Crise financière : les géants affutent leurs armes

Après avoir porté à 800 milliards d’euros le fonds de stabilité financière, l’Union européenne (UE) envisage la prise de mesures en vue de juguler la crise de la dette et celle financière de façon générale, qui a menacé et menace toujours beaucoup d’Etats membres de l’union. Les 27 s’y penchent depuis ce vendredi 30 mars 2012. 

La crise financière qui frappe de plein fouet les grandes économies du monde verrait peut-être bientôt son épilogue. Les 27 mènent un combat dans la perspective de minimiser les effets de cette crise sur les économies des Etats membres.
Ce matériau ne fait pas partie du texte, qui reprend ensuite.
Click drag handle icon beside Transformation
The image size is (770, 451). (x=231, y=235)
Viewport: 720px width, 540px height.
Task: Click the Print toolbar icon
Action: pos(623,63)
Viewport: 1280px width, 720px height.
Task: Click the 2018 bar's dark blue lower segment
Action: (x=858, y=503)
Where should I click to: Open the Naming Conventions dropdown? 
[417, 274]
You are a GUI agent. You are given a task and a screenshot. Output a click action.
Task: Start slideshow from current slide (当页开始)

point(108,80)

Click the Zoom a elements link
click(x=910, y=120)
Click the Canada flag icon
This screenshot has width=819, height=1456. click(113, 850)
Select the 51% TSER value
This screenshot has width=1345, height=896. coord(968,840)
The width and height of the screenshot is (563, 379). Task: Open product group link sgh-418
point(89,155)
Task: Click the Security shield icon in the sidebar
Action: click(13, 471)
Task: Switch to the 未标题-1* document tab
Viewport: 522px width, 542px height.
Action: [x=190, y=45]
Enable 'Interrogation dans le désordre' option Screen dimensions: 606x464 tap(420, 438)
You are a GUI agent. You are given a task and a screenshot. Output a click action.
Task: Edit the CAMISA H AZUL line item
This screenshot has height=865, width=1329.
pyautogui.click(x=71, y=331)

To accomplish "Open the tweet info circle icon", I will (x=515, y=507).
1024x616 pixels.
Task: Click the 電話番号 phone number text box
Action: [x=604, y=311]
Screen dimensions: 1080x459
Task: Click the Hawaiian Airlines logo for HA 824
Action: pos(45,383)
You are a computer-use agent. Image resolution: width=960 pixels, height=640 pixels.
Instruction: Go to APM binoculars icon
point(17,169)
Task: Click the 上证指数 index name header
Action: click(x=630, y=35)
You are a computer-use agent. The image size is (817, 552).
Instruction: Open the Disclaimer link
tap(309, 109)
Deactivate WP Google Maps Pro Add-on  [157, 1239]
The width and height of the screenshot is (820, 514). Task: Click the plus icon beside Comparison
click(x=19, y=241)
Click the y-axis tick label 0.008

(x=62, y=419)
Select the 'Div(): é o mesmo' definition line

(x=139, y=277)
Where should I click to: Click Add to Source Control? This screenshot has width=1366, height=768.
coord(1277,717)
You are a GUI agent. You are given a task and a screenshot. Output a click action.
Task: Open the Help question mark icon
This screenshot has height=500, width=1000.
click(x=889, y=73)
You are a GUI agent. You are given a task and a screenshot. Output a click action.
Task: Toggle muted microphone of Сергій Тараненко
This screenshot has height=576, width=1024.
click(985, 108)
Il s’agit de l’instauration progressive d’une taxe sur les transactions financières de plus d’un million d’euros.

Ce moyen pour lutter contre la crise de la  dette et limiter les excès du secteur financier sur les pays européens dont certains en ont déjà assez souffert. Malgré les réticences du Royaume-Uni et de la Suède, l’Allemagne, la France et la Commission européenne tiennent à faire aboutir cette mesure afin de protéger les économies de l’Union non seulement mais de leurs partenaires également.

La taxe sur les transactions financières vise les transactions impliquant une ou plusieurs sociétés cotés en bourse et pesant plus d’un million d’euros, et celles effectuées entre ordinateurs à très haute vitesse. Les épargnants et investisseurs privés ne seraient pas, eux, concernés par la taxe.

Le champ géographique et la valeur relative de celle-ci restent à préciser. Selon les initiateurs, tout le G20 serait touché de peur de nuire à la compétitivité du secteur financier de l’Union européenne si elle ne s’appliquait qu’à elle. A la différence de la taxe Tobin, l’UE consacre un sérieux principe à la taxe sur les transactions financières et garantit son avenir.

Au même moment, les pays d’Asie du Sud-est et de l’Est réunis à Phnom Penh au Cambodge, ont eux aussi pris des mesures pour faire face aux crises financières. L’ASEAN (Association of Southeast Asian Nations), la Chine, le Japon et la Corée du Sud ont décidé de doubler le montant du fonds qui doit leur permettre de résister aux attaques spéculatives contre leurs monnaies.

Le pare-feu anticrise passe de 120 à 240 milliards de dollars. Le dispositif créé en 2000 sous l’appellation d’«initiative de Chiang Mai» permet aux pays dont la devise victime d’attaques spéculatives par les marchés financiers de la protéger en l’échangeant momentanément contre des dollars américains.

Les pays initiateurs envisagent même d’en faire le point  de  départ pour la création d’un Fonds monétaire asiatique à l’image du Fonds monétaire international (FMI).